* Start *

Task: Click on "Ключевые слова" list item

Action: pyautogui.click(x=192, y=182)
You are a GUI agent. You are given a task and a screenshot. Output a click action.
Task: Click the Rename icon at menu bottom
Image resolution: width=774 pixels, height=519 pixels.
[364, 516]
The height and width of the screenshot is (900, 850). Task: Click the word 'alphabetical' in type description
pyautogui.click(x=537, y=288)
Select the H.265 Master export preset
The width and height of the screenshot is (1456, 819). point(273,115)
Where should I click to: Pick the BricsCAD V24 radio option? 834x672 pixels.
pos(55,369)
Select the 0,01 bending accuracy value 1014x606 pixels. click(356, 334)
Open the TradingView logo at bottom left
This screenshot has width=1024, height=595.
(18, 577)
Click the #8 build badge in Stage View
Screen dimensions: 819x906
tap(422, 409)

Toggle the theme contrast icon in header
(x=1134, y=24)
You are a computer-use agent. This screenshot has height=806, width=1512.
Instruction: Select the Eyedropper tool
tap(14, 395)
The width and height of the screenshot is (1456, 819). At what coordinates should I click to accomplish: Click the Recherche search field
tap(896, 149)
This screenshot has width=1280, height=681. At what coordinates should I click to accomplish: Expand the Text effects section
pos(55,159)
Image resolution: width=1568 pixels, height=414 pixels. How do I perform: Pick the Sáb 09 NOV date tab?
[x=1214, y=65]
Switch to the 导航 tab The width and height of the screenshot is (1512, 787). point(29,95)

* End *

[Work to be completed] Reproduce every row above word for word, keeping the original order and line breaks.

[Answer to this task]
Task: Click on "Ключевые слова" list item

Action: pyautogui.click(x=192, y=182)
You are a GUI agent. You are given a task and a screenshot. Output a click action.
Task: Click the Rename icon at menu bottom
Image resolution: width=774 pixels, height=519 pixels.
[364, 516]
The height and width of the screenshot is (900, 850). Task: Click the word 'alphabetical' in type description
pyautogui.click(x=537, y=288)
Select the H.265 Master export preset
The width and height of the screenshot is (1456, 819). point(273,115)
Where should I click to: Pick the BricsCAD V24 radio option? 834x672 pixels.
pos(55,369)
Select the 0,01 bending accuracy value 1014x606 pixels. click(356, 334)
Open the TradingView logo at bottom left
This screenshot has width=1024, height=595.
(18, 577)
Click the #8 build badge in Stage View
Screen dimensions: 819x906
tap(422, 409)

Toggle the theme contrast icon in header
(x=1134, y=24)
You are a computer-use agent. This screenshot has height=806, width=1512.
Instruction: Select the Eyedropper tool
tap(14, 395)
The width and height of the screenshot is (1456, 819). At what coordinates should I click to accomplish: Click the Recherche search field
tap(896, 149)
This screenshot has width=1280, height=681. At what coordinates should I click to accomplish: Expand the Text effects section
pos(55,159)
Image resolution: width=1568 pixels, height=414 pixels. How do I perform: Pick the Sáb 09 NOV date tab?
[x=1214, y=65]
Switch to the 导航 tab The width and height of the screenshot is (1512, 787). point(29,95)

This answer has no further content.